Si è parlato molto del sogno di Elon Musk di rendere le auto elettriche più economiche entro pochi anni. Per forza di cose un successo simile (nel dettaglio si parla di produrre una Tesla che costi circa 25mila dollari) farebbe bene a tutta la filiera, spingendo i prezzi di tutte le altre case automobilistiche verso il basso. Per concretizzare questo progetto Tesla ha deciso di puntare da anni sull’abbassamento dei costi delle batterie, investendo molto sulla ricerca e sulla tecnologia.
Il progetto, seppur con diversi ritardi sulla tabella di marcia, sembrava progredire in maniera sostenuta sino alla pandemia che ha ritardato diversi approvvigionamenti di materie prime portando Musk, in più momenti, a chiudere alcuni stabilimenti in tutto il mondo. La chiusura più recente ha riguardato l’impianto di Shangai, avvenuta a metà marzo.
Alla pandemia globale si è però andato ad aggiungere un altro problema, la guerra in Ucraina. Oltre all’enorme tragedia umanitaria, le dinamiche tra Russia e il Paese confinante stanno creando enormi problemi in tantissimi ambiti produttivi, causando un effetto domino che sta spingendo i prezzi di tantissime materie prime (e non) verso l’alto.

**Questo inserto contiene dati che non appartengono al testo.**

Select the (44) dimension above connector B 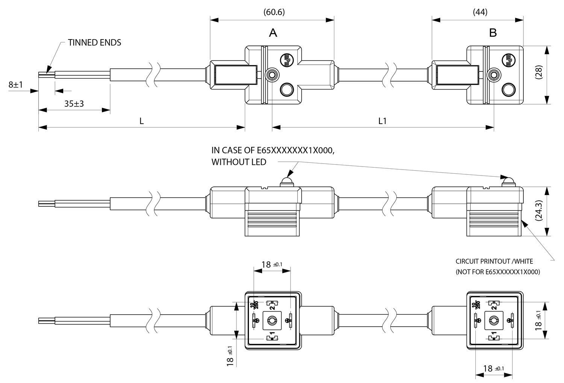480,12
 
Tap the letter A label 273,33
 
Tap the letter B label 493,33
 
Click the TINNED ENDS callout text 94,42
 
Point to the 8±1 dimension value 16,85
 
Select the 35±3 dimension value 74,104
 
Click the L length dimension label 142,121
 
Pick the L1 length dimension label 382,121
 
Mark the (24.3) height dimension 539,211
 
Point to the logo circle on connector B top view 509,60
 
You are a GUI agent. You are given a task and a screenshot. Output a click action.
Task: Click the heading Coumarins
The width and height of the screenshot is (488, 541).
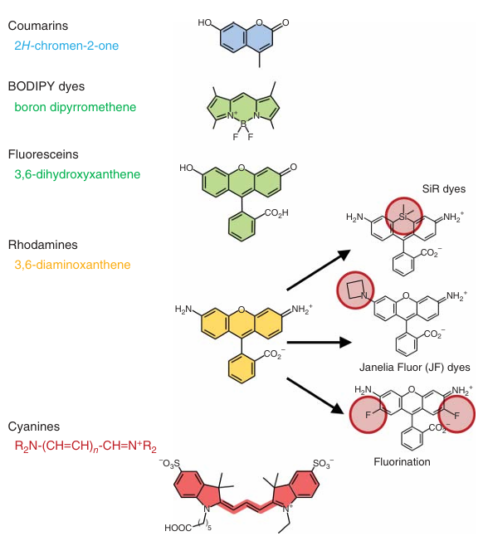click(38, 26)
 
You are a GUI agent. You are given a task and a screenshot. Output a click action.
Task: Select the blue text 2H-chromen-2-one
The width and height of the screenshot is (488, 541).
click(66, 46)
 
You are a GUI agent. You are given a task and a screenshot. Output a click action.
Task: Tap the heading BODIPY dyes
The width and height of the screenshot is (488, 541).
click(46, 86)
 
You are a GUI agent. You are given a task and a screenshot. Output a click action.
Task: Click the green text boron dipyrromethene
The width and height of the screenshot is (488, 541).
click(76, 107)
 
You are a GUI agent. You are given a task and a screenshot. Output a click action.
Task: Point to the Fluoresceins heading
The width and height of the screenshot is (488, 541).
click(43, 154)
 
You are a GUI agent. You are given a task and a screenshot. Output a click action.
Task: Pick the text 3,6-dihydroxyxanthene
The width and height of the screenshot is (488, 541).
click(77, 174)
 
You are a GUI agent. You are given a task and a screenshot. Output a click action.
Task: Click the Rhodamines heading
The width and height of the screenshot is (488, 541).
click(43, 245)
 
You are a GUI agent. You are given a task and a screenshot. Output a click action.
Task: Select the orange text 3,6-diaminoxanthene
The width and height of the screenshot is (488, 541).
click(72, 265)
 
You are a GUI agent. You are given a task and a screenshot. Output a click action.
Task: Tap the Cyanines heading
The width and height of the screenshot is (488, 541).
click(34, 426)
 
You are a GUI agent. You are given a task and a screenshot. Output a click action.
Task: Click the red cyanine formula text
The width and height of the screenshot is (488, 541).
click(85, 446)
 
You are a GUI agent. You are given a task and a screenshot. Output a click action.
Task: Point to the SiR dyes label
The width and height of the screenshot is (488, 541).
click(444, 189)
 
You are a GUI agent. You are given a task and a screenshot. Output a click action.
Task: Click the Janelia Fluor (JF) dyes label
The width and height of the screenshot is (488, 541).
click(414, 367)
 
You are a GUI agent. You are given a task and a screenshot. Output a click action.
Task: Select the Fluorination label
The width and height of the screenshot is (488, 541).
click(402, 461)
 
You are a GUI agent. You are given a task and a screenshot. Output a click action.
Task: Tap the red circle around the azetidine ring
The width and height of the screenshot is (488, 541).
click(337, 290)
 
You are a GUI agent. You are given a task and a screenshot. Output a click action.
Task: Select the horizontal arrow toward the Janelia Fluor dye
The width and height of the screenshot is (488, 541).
click(320, 342)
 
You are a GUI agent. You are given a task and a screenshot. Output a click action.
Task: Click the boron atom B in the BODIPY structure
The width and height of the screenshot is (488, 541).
click(243, 124)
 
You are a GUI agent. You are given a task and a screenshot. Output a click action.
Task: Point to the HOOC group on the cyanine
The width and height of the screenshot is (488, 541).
click(178, 528)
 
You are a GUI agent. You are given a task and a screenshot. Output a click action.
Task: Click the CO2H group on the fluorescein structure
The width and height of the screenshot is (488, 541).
click(276, 213)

Il conflitto in Ucraina ha reso decisamente più complessi i piani di Elon Musk, spingendo i prezzi di nichel e alluminio a livelli record a causa dei crescenti timori che le esportazioni del principale produttore russo possano essere interrotte. Anche i prezzi del litio sono aumentati – più che raddoppiati dalla fine del 2021 – poiché l’offerta è stata inferiore all’aumento della domanda.
L’osservatorio Benchmark Mineral Intelligence ha evidenziato che il più grande produttore russo di nichel – Nornickel – produce circa il 20% delle forniture mondiali della materia prima di classe 1 (di elevata purezza), la più utilizzata nelle batterie per veicoli elettrici. La Russia è inoltre anche un grande fornitore di alluminio, anch’esso utilizzato nella produzione di batterie.

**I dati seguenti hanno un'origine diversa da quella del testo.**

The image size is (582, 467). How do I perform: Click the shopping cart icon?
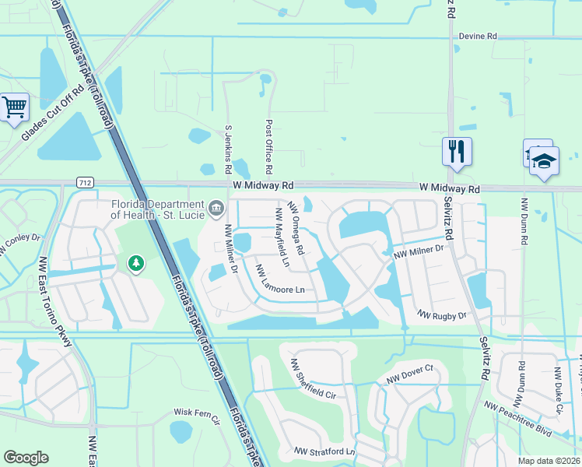pos(14,107)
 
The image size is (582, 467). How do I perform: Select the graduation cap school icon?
pos(544,161)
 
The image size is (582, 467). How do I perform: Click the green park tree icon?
pos(136,265)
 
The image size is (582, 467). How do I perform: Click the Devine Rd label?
pos(478,36)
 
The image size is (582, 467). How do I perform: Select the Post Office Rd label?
pos(268,146)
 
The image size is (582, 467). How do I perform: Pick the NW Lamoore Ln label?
pos(279,280)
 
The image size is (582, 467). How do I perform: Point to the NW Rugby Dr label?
pos(441,315)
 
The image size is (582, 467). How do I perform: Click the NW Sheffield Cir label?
pos(313,379)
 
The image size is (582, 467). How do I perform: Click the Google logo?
pos(26,458)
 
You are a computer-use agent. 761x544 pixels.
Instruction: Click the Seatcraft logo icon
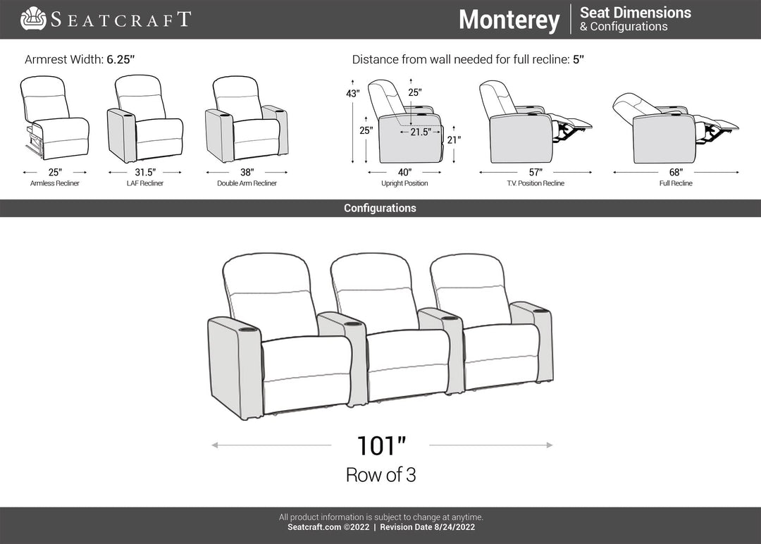pyautogui.click(x=33, y=18)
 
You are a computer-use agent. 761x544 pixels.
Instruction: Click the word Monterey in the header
pyautogui.click(x=509, y=20)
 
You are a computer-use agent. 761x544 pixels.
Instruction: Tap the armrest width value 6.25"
pyautogui.click(x=120, y=59)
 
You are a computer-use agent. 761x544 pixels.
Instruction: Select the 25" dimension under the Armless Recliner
pyautogui.click(x=55, y=172)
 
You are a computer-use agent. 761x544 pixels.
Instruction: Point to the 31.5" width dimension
pyautogui.click(x=145, y=172)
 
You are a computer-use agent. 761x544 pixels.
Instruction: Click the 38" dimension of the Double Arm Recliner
pyautogui.click(x=247, y=172)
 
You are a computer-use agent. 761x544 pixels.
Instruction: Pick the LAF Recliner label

Come stanno rispondendo le case automobilistiche?
La Volkswagen, ad esempio, ha iniziato a esplorare l’acquisto di nichel direttamente dalle società minerarie, come specificato in un’intervista da Markus Duesmann, amministratore delegato della divisione Audi della casa automobilistica tedesca. “Le materie prime saranno un problema per gli anni a venire”, ha affermato Duesmann.
Secondo molti analisti è probabile che la prospettiva di prolungate tensioni geopolitiche acceleri i tentativi da parte degli Stati Uniti e dell’Europa di sviluppare forniture interne di materie prime che spesso provengono dalla Russia. Ci sono giacimenti di nichel, ad esempio, in Canada e Groenlandia.
È tuttavia probabile che la creazione di nuove operazioni minerarie richieda anni, persino decenni, a causa del tempo necessario per acquisire permessi e finanziamenti per operare. Nel frattempo, le aziende che utilizzano il nichel, dovranno fare i conti con prezzi più alti, che alla fine si rifletteranno sui consumatori finali.
Molti si aspettano che i prezzi scenderanno dopo i recenti picchi – ed effettivamente sono un po’scesi – ma rimarranno molto più alti rispetto a un anno fa. C’è però un rovescio della medaglia, che, almeno nel primo periodo potrebbe controbilanciare questa situazione: l’aumento del prezzo del petrolio.
I costi del petrolio, che sono arrivati in alcuni Paesi europei a livelli raggiunti solo nel 2008, potrebbero fungere da contrappeso, stimolando un maggiore interesse per i veicoli elettrici dopo anni di crescente domanda di SUV e camioncini ad alto consumo di gas, soprattutto in ambito commerciale. Cosa ci aspetta nessuno può saperlo, certamente ci auguriamo che la guerra termini al più presto, per il bene del nostro mondo prima che per il futuro delle auto elettriche.